Our clinical evaluation based on the direct comparisons shows that for the all patients group (patients that had, or had not received chemotherapy), the four drugs probably increase median overall survival slightly compared with passive treatment. Median overall survival was increased by approximately four months for all treatment groups (HR 0.77 (95 % CI 0.70 to 0.93) for abiraterone, HR 0.70 (95 % CI 0.59 to 0.83) for cabazitaxel, HR 0.68 (0.59 to 0.79) for enzalutamide and HR 0.65 (95 % CI (0.48 to 0.87) for radium-223. We have low to moderate confidence in these estimates. All intervention drugs probably increases the progression free survival period slightly (between one to five months) compared with passive treatment (moderate quality evidence). Hazard ratio was 0.56 (95 % CI 0.44 to 0.70) for abiraterone, 0.75 (95 % CI 0.63 to 0.90) for cabazitaxel, 0.22 (95 % CI 0.16 to 0.30) for enzalutamide and 0.64 (0.54 to 0.77) for radium-223). The drugs probably improves the quality of life slightly (moderate quality evidence), but may cause more serious adverse events (abiraterone, cabazitaxel, radium-223) or there may be little or no difference between the treatment groups (enzalutamide) (low or moderate quality evidence). The follow up time in the studies varied from 12 to 49 months.

In the docetaxel-naive model incremental cost-effectiveness ratios, which reflect the minimum willingness-to-pay at which a treatment could potentially be considered cost-effective, were NOK 984,163 for abiraterone and NOK 971,465 for enzalutamide.

In the post-docetaxel model the incremental cost-effectiveness ratios were NOK 993,004 for radium-223; NOK 789,128 for abiraterone; NOK 1,210,474 for cabazitaxel; and NOK 809,595 for enzalutamide.

At a willingness-to-pay of NOK 500,000, to be considered cost-effective for use among docetaxel-naive patients, the prices of abiraterone and enzalutamide would need to drop by approximately 54% and 55%, respectively. For use among post-docetaxel patients treatments could be considered cost-effective with price declines of 47% for abiraterone, 46% for enzalutamide, 67% for radium-223 and 37% for cabazitaxel.

Discussion

Scarcity of data is a limitation of this report. Only one or two head-to-head trials have been performed for each comparison versus placebo or “passive” treatment. We did not find any trials that have tested our interventions against each other directly. We therefore mainly present estimates of effect for head-to-head comparisons between the intervention and placebo or “passive” treatment. Our estimates for the comparisons between the interventions are therefore only based on indirect estimates and must be interpreted cautiously.

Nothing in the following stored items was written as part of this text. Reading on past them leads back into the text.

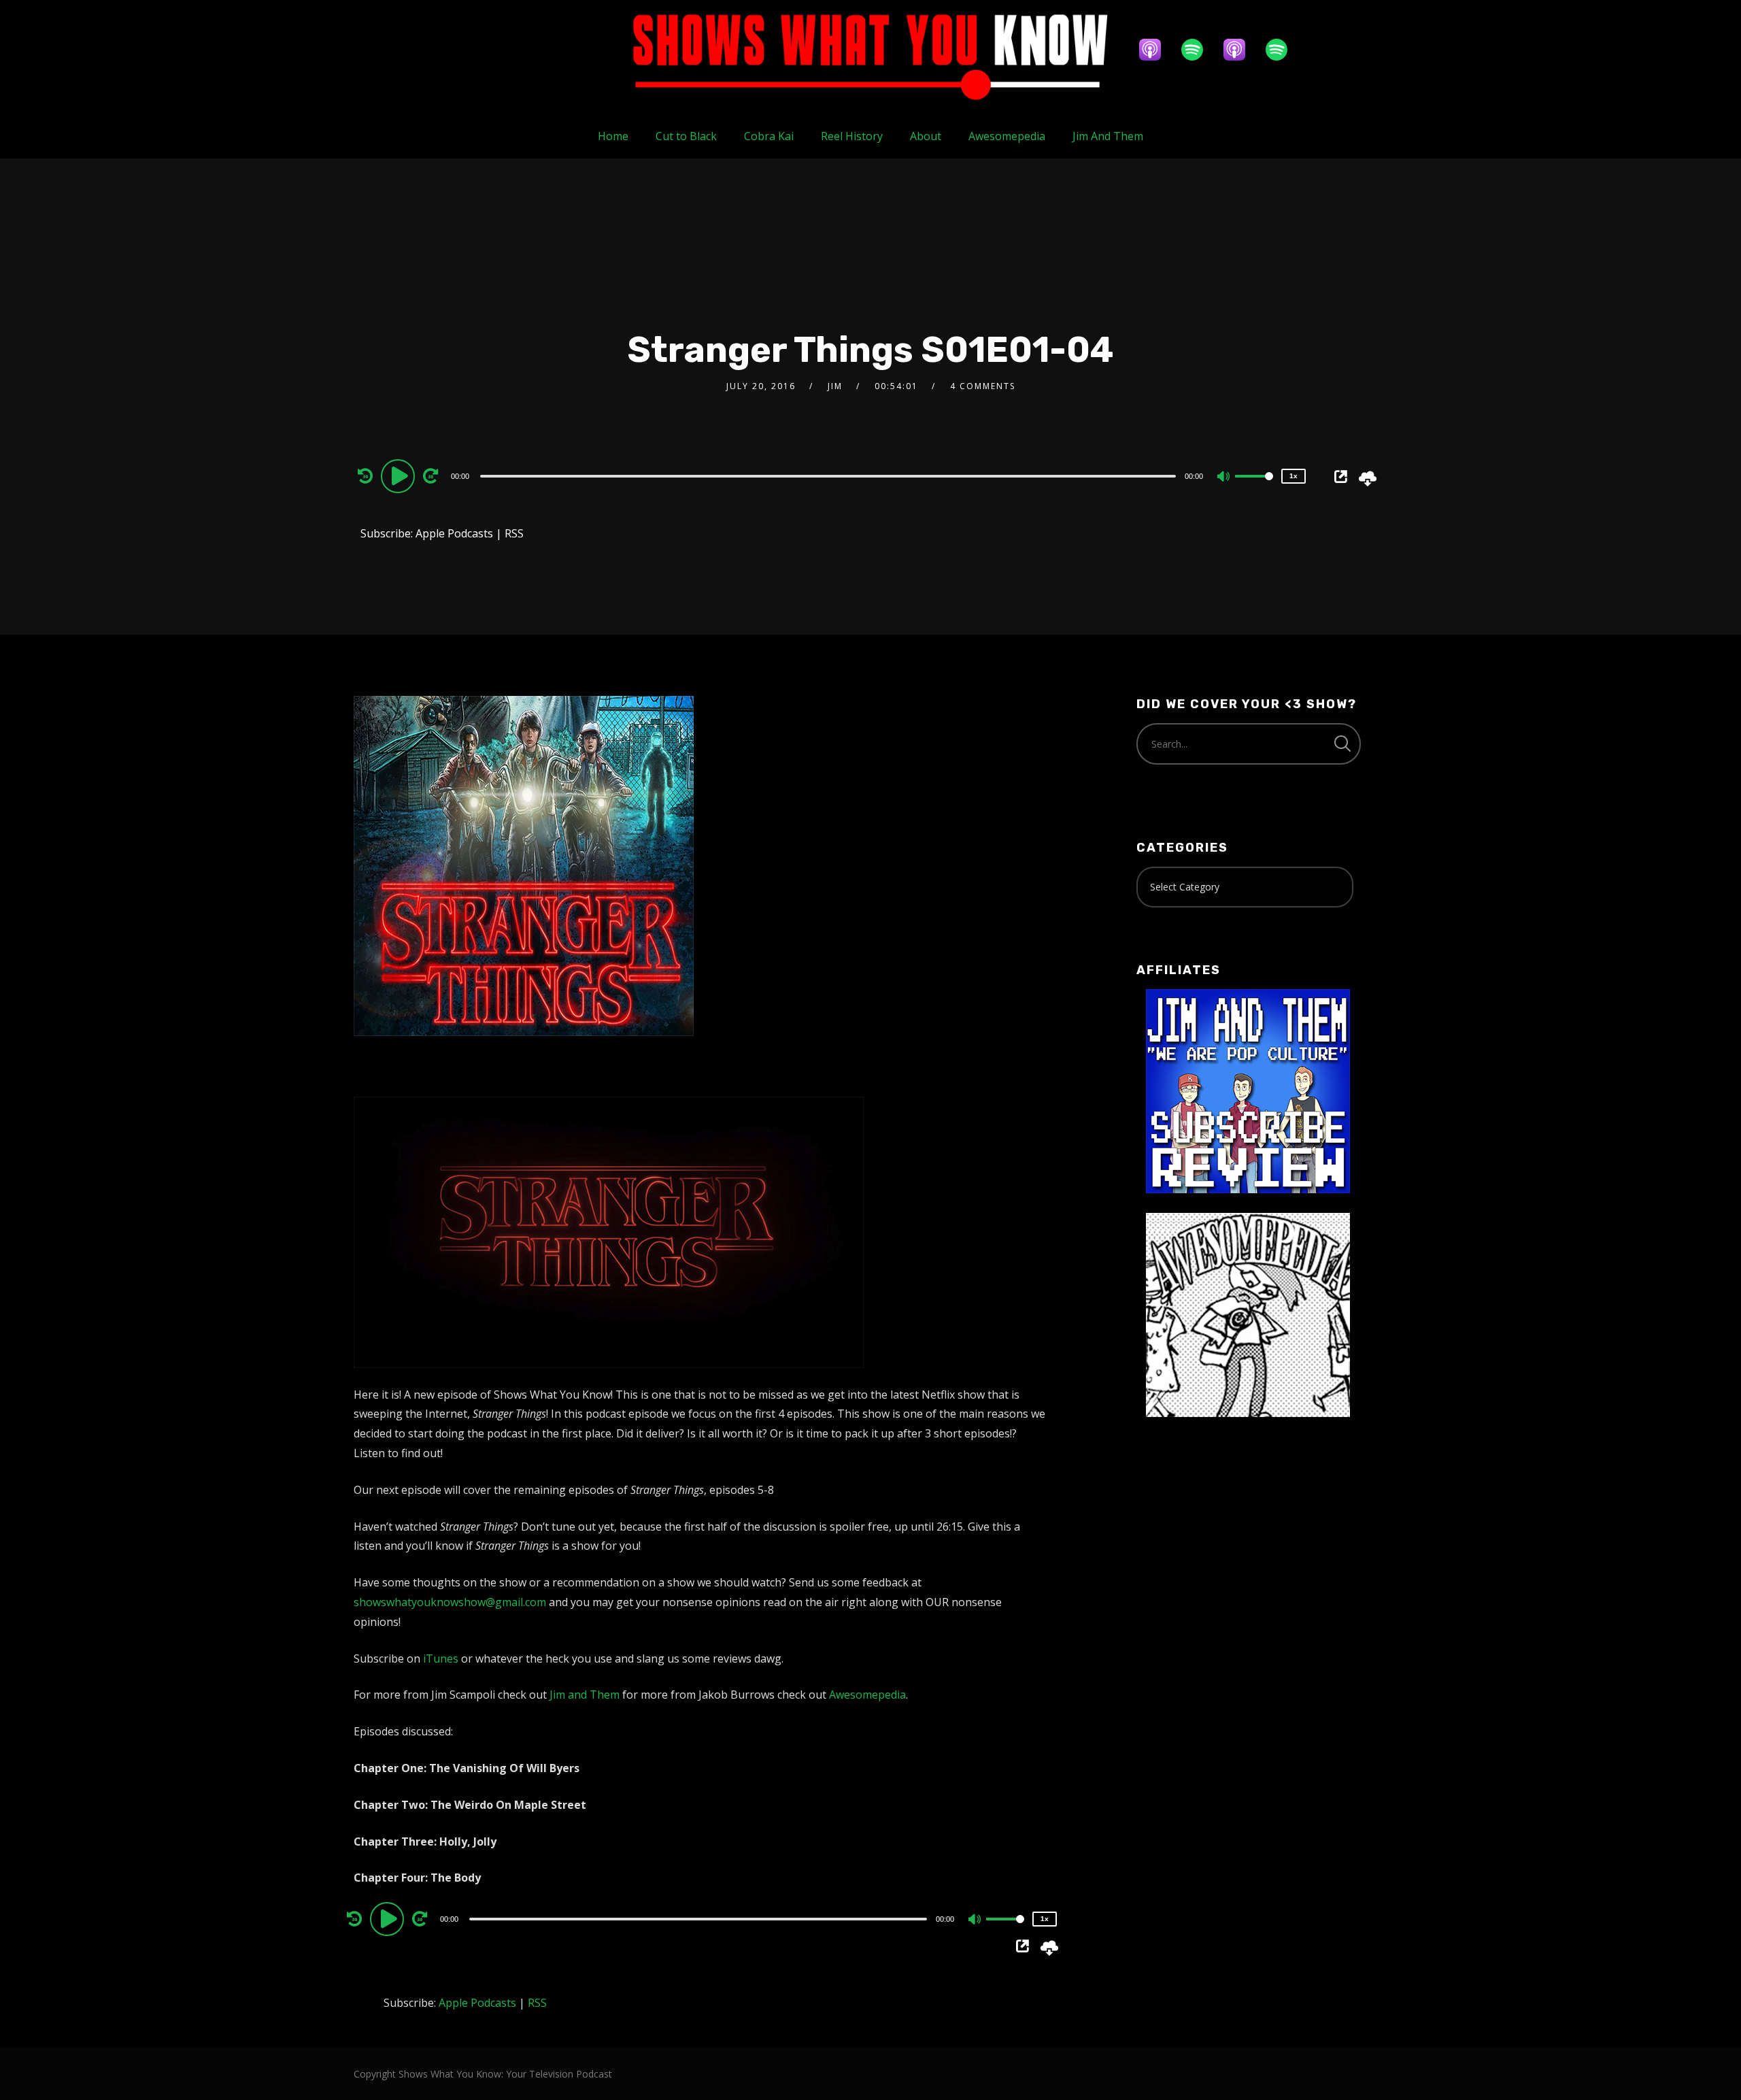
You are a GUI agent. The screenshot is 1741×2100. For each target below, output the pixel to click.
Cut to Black (686, 136)
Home (613, 136)
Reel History (852, 136)
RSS (514, 533)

Our economic analysis has a number of limitations that should be considered when interpreting the cost-effectiveness results. One important caveat is that the analysis only examines the cost-effectiveness of included treatments, and does not address the best sequencing of these medications in prostate cancer treatment.

Because baseline survival information for the control arms was extrapolated beyond the end of trial follow-up periods, there is likely to be a good deal of uncertainty in our estimates of overall and progression-free survival in the model.

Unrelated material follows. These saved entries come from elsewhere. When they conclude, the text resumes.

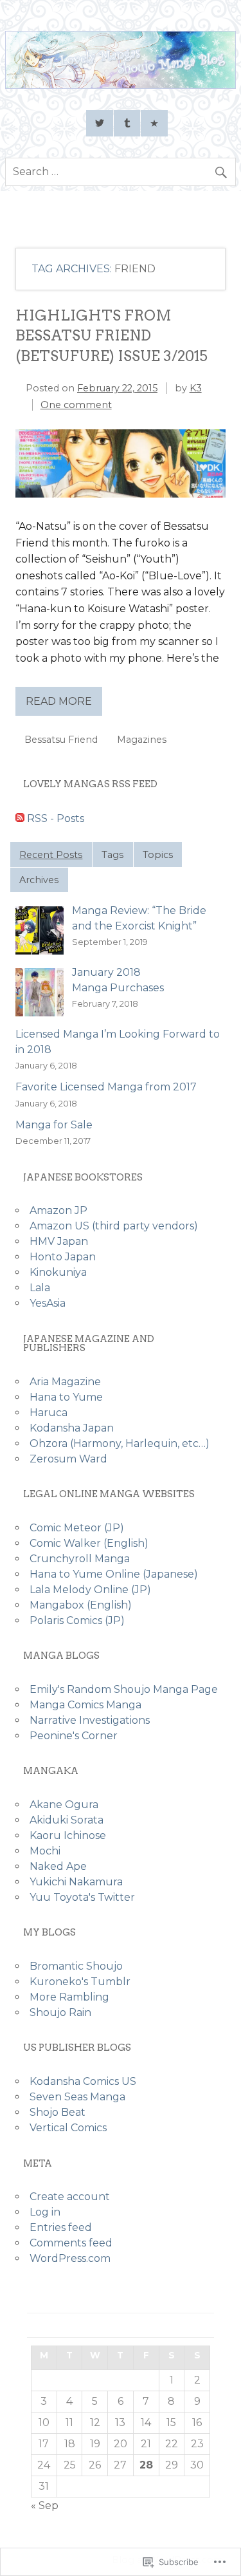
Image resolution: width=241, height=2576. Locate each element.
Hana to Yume (66, 1397)
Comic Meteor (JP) (77, 1528)
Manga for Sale (54, 1125)
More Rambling (69, 1997)
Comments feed (71, 2243)
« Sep (44, 2505)
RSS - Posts (55, 818)
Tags (112, 855)
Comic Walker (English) (89, 1543)
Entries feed (61, 2227)
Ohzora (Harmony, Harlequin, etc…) (120, 1443)
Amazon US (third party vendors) (114, 1226)
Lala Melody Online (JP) (90, 1589)
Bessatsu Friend (61, 739)
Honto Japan (63, 1257)
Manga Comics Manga (85, 1705)
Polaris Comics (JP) (77, 1620)
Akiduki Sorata (66, 1820)
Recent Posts (50, 855)
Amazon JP (58, 1210)
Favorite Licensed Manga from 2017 (106, 1087)
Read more (59, 701)
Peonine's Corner (74, 1736)
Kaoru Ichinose (68, 1835)
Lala (40, 1288)
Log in (45, 2212)
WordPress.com (70, 2258)
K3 (196, 388)
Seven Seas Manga (77, 2097)
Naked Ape (58, 1866)
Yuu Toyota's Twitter (82, 1897)
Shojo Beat (57, 2112)
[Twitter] (99, 123)
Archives (38, 880)
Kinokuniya (58, 1272)
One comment (76, 405)
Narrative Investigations (90, 1720)
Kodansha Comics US (83, 2081)
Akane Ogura (64, 1804)
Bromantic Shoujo (76, 1966)
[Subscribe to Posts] (19, 818)
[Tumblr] (127, 123)
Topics (158, 855)
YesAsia (48, 1303)
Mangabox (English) (81, 1605)
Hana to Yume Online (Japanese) (114, 1574)
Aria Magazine (65, 1382)
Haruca (48, 1412)
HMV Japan (59, 1241)
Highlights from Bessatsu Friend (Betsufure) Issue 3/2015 (111, 335)
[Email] (154, 123)
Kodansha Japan (72, 1428)
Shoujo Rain (60, 2012)
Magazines (141, 739)
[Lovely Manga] (120, 85)
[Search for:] (120, 171)
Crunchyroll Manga (80, 1559)
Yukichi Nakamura (76, 1882)
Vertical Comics (68, 2128)
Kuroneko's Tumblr (80, 1981)
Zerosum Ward (68, 1459)
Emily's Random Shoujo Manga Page (124, 1689)
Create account (70, 2196)
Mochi (45, 1851)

There is a large degree of uncertainty around the utility values used to capture health-related quality of life. Although, in the base case scenario, we applied the same utility values for all active treatments among patients with the same docetaxel status, the utility values reported in the literature varied widely among treatments.

Conclusion

We have assessed the clinical effectiveness, safety and cost-effectiveness of abiraterone, cabazitaxel, enzalutamide and radium-223 for patients with metastatic castration resistant prostate cancer relative to each other.

Our cost-effectiveness analysis indicates that at today’s maximum pharmacy prices (AUP) none of the medications investigated can be considered cost-effective at what has typically been considered a reasonable willingness-to-pay.

For the docetaxel-naive patient group rebates on the AUP prices of approximately 54% for abiraterone and 55% for enzalutamide would be necessary for these medications to be cost-effective at a willingness-to-pay of NOK 500,000 per quality-adjusted life year. For post-docetaxel patients, the required rebates would be 47% for abiraterone, 46% for enzlutamide, 67% for radium-223 and 36% for cabazitaxel.